Lincoln Ocaya, the Forestry Program Manager for Wild Forests and Fauna’s Native Seeds Project, at one of our native species nurseries in Gulu District, Uganda

Lincoln Ocaya, the Forestry Program Manager for Native Seeds Project, at one of our native species nurseries in Gulu District, Uganda

WildFF is proud to be one front-runner in the broader effort to restore forest landscapes in the climate change-vulnerable tropics through native species restoration. The Native Seeds Project’s purpose is to bring back Northern Uganda’s tree cover for the benefit of future generations of human and other biological communities. Last year we piloted a nursery by sowing 25 species of native seeds, rarely planted elsewhere. This year, we look to ways to scale up our activities, planting more tree species and reaching more communities than ever before.

Community ecology practitioners: the Wise Women - Uganda group

Community ecology practitioners: the Wise Women – Uganda group

Together we look toward a greener future for Africa and our planet.

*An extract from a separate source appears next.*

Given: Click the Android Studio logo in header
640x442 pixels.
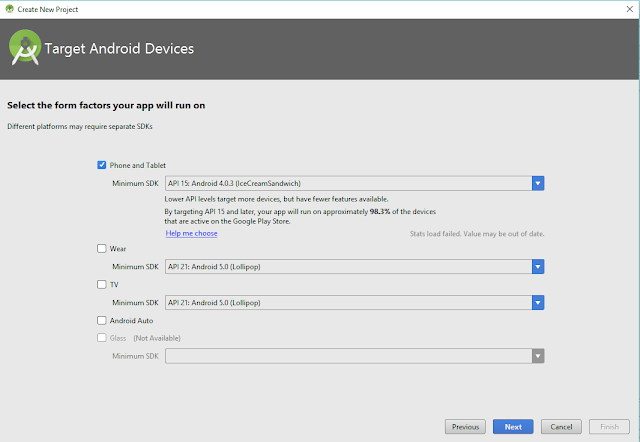Looking at the screenshot, I should point(23,48).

We’re grateful to be part of the effort.

Seedlings of Afzelia africana, a tree species from Northern Uganda

Seedlings of Afzelia africana, a tree species from Northern Uganda


1 Chazdon et al, 2015. When is a Forest a Forest? Forest concepts and definitions in the era of forest and landscape restoration. Ambio.

2 Reij, Chris and Robert Winterbottom. Scaling up Regreening: Six Steps to Success. A Practical Approach to Forest and Landscape Restoration. Washington, DC: World Resources Institute, 2015.